Please, go away
What if you had a big blue phone on your desk, and whenever you needed to, you could pick it up and instantly be connected with a smart and caring tech support expert (from your internet provider, your web host, the airline you use the most...)?
What are the chances you'd ever consider switching to a competitor that didn't offer similar service just to save a few bucks?
The current model of big company support is to throw undervalued, undertrained, underpowered human beings at perplexed customers, frustrating and disrespecting them enough that they shrug and give up.
These are the chat rooms staffed by people who merely repeat what's on the website.
The phone trees that bury 'talk to a human' at the very bottom of the options (or hide it altogether).
The reps who are rewarded for a short call and punished for escalating you to someone who can help.
And yes, the email correspondents who send notes from addresses to which you cannot reply.
In industries with drive-by customers, people you'll never see again, customer churn is no big deal.
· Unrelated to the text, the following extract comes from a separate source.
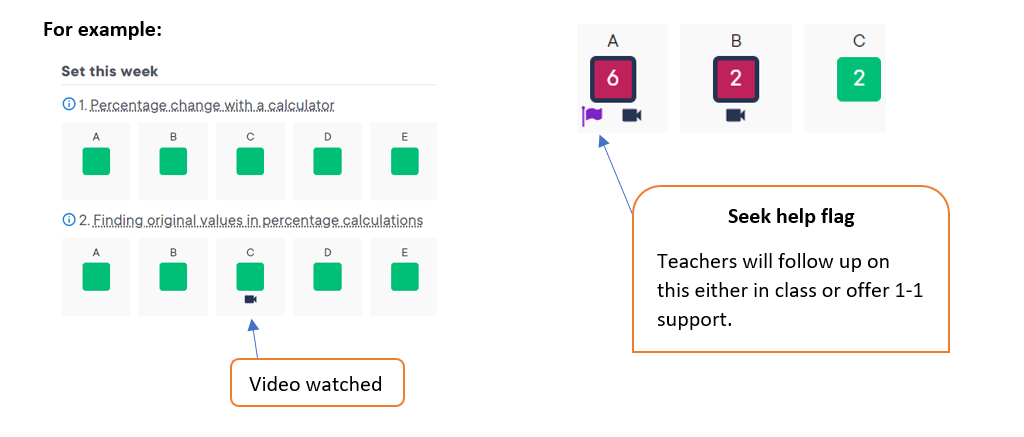
Task: Click green tile D under question 2
Action: (x=327, y=276)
But in businesses where the lifetime value of a customer exceeds $15,000 (I'm thinking cable, phones, travel, banking), it's insane to blow someone off so you can save $17 in customer support isn't it?
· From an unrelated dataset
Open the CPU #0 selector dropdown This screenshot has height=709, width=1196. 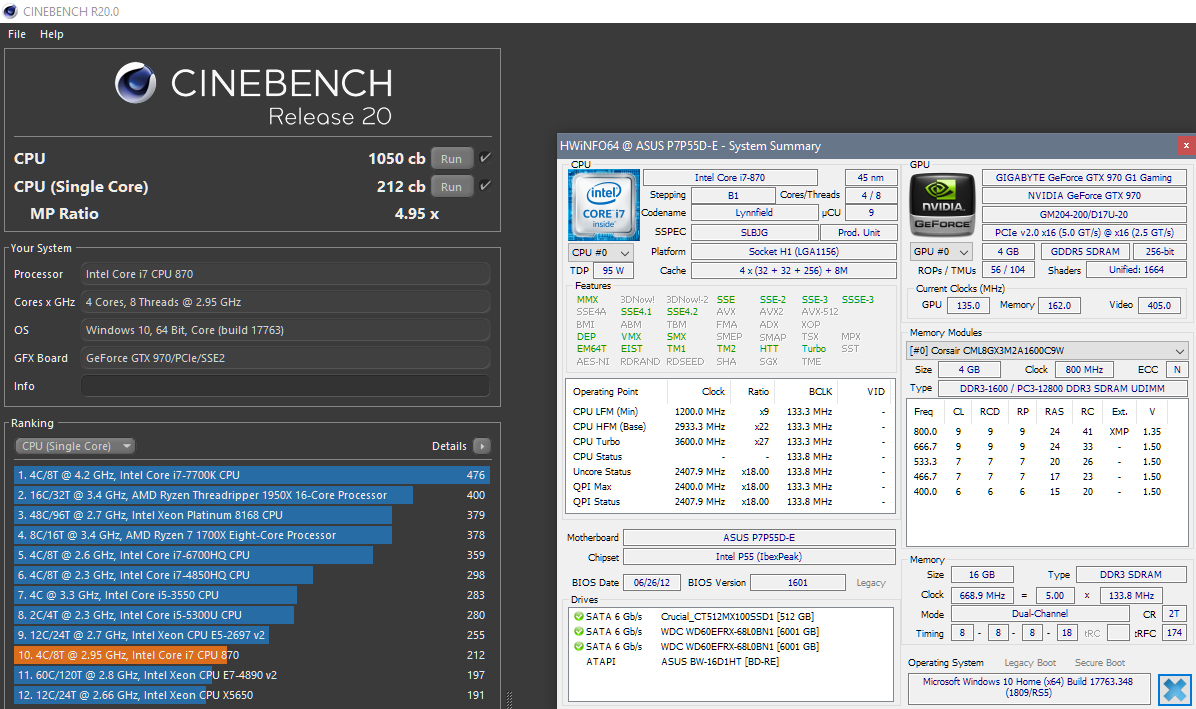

How to execute this shift? Start with this: Use the conference call functionality built into every phone to create a team of customer advocates. They can even work from home with a cell phone you provide. Your best customers call an advocate, and then the advocate's job is to start calling internal resources until the problem is solved. Reward advocates not for short calls, but for delighted customers.
Start with six advocates and 600 customers and see what happens. The advocates will get smart, fast, about who to talk with and what to say, they'll start to see what works and what's broken, and they'll work to change the organization into one that keeps score of the right things.
Any customer that walks away, disrespected and defeated, represents tens of thousands of dollars out the door, in addition to the failure of a promise the brand made in the first place. You can't see it but it's happening, daily.
I wonder how these companies would act if every day, someone piled $100,000 in cash in the parking lot and lit it on fire. For many companies, the 'please go away' strategy is more expensive than that.